Data provided START

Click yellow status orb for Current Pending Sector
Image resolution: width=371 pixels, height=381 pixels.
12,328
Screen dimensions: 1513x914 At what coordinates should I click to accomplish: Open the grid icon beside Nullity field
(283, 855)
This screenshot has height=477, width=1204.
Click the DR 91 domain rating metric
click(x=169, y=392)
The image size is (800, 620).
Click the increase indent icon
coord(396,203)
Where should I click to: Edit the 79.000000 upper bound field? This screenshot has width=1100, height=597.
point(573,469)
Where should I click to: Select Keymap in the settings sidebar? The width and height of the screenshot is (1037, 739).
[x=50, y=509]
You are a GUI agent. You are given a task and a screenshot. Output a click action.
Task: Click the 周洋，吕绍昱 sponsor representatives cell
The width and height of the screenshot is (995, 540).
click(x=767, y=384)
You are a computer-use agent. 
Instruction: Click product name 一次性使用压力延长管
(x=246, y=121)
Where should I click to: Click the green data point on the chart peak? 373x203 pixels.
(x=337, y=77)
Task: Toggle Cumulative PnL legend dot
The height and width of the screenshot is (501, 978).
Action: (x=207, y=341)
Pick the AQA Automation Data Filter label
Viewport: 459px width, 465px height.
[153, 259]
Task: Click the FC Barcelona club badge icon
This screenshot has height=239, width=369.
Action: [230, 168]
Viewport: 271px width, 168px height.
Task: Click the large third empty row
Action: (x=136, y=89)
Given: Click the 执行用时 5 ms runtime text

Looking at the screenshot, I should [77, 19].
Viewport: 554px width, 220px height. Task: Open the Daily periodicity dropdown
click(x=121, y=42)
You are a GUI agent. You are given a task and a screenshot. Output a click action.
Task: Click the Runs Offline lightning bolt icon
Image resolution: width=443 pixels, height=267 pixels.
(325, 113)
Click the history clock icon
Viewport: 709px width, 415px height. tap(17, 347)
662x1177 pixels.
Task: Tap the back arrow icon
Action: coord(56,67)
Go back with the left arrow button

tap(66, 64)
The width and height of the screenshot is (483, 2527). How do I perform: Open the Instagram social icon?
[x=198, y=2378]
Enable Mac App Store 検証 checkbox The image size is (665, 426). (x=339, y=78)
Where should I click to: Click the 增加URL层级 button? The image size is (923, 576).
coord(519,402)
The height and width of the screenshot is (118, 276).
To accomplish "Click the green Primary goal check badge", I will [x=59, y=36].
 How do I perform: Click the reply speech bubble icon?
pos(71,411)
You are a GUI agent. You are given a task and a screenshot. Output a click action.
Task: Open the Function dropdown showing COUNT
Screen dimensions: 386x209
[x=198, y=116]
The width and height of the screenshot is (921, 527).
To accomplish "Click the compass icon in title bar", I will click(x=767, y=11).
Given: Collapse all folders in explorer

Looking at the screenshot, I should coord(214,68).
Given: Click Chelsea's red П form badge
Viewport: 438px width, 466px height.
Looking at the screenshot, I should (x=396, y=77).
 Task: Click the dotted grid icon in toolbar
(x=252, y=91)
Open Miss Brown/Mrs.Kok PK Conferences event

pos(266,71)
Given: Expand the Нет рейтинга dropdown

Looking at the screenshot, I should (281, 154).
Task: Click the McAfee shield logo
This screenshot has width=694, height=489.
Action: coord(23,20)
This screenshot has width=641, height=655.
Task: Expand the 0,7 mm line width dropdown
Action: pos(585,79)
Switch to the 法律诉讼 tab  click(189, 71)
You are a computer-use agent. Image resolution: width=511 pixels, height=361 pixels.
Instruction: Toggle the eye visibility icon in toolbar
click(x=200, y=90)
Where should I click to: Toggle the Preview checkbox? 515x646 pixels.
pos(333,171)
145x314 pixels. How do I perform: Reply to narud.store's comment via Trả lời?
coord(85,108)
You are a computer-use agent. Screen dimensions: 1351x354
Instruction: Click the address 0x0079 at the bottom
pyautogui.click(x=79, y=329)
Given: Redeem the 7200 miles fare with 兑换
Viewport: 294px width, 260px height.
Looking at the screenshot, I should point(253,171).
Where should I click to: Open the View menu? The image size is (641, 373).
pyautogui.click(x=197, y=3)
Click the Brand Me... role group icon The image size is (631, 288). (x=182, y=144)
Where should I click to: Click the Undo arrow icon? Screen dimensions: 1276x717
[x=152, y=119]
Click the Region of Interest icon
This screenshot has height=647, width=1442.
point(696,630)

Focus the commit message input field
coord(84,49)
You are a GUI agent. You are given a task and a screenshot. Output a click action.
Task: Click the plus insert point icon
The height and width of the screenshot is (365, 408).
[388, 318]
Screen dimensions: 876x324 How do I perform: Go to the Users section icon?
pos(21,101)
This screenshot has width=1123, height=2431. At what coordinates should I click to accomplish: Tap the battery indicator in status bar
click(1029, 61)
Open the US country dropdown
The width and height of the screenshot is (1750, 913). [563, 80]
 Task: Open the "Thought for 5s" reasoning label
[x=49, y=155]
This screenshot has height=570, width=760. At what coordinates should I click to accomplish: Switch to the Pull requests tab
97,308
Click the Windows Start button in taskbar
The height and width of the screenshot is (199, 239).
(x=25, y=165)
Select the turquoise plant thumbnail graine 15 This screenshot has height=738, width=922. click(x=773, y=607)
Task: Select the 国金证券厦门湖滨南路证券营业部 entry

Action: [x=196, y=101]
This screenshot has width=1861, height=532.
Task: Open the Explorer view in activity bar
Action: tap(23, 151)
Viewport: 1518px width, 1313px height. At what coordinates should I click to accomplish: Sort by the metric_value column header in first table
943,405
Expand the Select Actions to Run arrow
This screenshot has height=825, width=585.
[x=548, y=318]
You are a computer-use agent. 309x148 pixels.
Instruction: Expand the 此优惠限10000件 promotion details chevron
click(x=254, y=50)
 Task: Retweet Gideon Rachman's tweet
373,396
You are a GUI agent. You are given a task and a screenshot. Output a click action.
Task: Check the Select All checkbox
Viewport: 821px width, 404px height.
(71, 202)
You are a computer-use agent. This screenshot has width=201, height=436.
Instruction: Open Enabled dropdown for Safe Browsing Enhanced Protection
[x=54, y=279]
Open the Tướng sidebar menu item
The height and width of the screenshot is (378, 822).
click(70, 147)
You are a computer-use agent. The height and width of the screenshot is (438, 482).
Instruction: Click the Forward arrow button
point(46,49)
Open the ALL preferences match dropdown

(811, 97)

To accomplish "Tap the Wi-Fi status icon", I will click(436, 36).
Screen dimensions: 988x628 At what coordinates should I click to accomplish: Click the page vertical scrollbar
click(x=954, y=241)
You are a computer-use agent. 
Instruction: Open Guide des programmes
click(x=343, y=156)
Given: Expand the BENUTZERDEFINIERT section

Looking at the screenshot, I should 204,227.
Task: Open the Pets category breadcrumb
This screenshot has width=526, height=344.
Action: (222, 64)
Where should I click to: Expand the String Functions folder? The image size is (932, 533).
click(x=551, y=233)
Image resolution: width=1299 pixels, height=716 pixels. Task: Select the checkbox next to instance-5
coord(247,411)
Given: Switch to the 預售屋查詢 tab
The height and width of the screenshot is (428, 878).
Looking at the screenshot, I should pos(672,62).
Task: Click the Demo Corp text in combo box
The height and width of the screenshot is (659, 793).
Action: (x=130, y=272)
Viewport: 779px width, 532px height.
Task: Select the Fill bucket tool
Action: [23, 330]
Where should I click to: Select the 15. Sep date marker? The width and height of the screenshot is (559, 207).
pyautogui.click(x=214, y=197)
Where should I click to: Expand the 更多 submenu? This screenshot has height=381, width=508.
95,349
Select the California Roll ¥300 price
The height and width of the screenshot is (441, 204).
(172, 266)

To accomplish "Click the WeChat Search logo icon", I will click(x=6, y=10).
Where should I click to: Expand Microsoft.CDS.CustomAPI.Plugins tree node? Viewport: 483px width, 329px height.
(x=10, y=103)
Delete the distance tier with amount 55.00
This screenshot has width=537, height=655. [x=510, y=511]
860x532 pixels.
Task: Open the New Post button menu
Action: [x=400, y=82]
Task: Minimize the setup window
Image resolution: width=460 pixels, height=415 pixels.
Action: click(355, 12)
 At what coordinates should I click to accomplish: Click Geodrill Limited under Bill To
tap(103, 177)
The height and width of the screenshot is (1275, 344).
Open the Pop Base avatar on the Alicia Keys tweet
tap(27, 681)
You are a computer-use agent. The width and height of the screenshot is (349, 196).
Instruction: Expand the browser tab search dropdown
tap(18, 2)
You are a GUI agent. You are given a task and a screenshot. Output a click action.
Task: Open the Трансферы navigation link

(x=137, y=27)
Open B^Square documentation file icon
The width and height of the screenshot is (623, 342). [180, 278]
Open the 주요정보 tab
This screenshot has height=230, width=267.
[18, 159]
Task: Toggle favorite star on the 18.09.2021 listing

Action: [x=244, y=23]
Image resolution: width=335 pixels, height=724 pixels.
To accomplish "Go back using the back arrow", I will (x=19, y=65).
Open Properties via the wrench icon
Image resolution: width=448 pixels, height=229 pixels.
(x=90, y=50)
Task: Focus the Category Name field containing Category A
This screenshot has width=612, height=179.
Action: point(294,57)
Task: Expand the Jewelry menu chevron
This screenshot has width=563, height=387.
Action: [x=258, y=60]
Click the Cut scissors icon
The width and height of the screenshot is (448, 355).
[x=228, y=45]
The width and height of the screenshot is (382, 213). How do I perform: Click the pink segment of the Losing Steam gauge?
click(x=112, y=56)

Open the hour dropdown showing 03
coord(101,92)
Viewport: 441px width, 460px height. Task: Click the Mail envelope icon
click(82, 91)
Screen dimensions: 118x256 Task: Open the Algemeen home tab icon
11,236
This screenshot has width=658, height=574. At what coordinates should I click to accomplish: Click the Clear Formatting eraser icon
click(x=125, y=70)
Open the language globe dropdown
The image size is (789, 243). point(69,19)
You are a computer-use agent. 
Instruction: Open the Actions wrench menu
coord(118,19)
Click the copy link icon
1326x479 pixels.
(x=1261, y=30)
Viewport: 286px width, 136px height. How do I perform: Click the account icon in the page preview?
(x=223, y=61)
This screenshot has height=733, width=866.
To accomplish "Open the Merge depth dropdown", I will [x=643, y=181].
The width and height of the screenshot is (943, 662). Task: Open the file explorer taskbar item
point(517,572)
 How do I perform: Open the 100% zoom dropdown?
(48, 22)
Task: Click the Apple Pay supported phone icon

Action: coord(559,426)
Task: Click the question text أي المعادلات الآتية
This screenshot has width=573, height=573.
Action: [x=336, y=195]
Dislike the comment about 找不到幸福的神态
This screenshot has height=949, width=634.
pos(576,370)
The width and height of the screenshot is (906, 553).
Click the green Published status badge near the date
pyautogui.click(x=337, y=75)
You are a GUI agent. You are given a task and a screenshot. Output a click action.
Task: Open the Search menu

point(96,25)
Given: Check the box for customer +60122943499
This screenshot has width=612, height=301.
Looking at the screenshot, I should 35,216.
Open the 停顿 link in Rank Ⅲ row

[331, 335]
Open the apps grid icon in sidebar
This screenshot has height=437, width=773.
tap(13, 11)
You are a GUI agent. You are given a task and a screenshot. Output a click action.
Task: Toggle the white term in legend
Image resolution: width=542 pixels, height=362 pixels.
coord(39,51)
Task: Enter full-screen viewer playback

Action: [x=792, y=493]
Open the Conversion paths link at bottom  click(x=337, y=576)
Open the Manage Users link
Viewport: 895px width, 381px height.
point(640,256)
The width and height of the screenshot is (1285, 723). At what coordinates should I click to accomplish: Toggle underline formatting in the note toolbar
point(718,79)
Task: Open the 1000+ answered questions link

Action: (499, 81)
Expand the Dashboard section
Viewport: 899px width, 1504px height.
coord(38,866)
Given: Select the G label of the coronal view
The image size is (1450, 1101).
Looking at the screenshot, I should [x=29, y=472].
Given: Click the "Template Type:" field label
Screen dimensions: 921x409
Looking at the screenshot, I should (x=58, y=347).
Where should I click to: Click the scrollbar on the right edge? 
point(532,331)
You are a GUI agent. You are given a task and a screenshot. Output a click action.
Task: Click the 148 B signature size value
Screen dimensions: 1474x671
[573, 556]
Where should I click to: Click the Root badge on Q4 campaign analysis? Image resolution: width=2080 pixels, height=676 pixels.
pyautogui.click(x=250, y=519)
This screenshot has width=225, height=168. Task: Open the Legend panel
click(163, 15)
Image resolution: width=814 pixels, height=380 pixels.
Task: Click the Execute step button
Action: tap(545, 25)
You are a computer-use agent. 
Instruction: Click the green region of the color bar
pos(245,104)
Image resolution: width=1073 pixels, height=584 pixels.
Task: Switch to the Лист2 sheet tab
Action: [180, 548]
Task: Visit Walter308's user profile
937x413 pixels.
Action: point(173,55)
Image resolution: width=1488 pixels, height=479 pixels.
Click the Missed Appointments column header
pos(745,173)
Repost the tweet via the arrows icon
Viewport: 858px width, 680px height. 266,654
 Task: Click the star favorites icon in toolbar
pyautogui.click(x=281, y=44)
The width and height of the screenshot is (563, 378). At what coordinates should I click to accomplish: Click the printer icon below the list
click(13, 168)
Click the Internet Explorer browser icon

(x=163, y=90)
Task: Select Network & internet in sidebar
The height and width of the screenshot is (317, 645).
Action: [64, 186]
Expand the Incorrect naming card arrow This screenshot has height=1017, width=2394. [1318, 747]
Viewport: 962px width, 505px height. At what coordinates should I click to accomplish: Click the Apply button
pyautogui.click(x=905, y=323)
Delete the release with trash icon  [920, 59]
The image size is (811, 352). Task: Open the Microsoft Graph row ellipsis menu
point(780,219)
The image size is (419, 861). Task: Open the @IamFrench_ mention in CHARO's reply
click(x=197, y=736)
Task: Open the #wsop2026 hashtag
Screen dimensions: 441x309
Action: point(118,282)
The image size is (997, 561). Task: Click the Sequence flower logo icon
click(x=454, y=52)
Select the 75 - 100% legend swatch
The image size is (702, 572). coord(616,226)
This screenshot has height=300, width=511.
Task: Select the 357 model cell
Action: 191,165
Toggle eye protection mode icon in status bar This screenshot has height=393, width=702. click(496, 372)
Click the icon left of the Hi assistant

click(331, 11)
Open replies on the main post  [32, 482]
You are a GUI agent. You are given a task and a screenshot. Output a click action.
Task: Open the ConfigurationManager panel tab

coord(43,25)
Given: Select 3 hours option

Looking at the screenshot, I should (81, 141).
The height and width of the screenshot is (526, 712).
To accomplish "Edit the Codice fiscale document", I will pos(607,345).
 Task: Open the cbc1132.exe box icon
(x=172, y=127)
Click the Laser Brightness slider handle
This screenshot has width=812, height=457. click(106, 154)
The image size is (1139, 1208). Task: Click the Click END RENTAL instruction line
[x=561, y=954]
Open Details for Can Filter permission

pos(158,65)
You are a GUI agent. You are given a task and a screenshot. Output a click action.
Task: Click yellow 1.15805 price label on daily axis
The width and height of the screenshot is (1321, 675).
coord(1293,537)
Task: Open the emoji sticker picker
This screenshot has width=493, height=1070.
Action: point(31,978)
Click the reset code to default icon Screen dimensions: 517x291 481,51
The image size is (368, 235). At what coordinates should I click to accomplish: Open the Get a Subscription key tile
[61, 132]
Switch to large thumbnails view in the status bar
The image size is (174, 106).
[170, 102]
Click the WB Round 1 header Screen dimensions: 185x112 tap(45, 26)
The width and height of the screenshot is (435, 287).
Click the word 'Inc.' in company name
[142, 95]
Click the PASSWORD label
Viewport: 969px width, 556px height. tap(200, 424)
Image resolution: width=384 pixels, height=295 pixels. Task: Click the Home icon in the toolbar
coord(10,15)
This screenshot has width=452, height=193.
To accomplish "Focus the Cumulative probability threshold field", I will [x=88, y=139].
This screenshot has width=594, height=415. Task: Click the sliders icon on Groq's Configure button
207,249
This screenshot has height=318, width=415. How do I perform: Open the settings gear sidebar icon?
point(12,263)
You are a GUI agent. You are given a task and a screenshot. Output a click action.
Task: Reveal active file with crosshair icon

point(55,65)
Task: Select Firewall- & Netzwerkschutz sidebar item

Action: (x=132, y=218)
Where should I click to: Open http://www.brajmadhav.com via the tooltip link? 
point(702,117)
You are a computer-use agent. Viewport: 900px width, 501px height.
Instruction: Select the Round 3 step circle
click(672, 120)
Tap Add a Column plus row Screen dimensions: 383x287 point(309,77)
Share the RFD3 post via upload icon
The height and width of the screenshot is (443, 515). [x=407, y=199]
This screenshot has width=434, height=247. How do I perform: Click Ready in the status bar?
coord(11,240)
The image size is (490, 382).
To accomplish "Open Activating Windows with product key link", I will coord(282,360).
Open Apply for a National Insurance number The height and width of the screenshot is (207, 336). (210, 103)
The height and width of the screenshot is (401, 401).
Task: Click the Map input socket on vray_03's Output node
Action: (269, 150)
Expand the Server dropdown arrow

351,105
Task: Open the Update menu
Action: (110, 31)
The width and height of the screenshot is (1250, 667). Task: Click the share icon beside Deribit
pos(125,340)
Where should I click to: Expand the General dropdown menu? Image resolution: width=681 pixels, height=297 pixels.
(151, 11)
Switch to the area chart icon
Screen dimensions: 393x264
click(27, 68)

Data provided END

» **Directions**: Write out a verbatim copy of the data, beginning with its first line and ending with the line that contains "The image size is (800, 620).".

» **Solution**:
Click yellow status orb for Current Pending Sector
Image resolution: width=371 pixels, height=381 pixels.
12,328
Screen dimensions: 1513x914 At what coordinates should I click to accomplish: Open the grid icon beside Nullity field
(283, 855)
This screenshot has height=477, width=1204.
Click the DR 91 domain rating metric
click(x=169, y=392)
The image size is (800, 620).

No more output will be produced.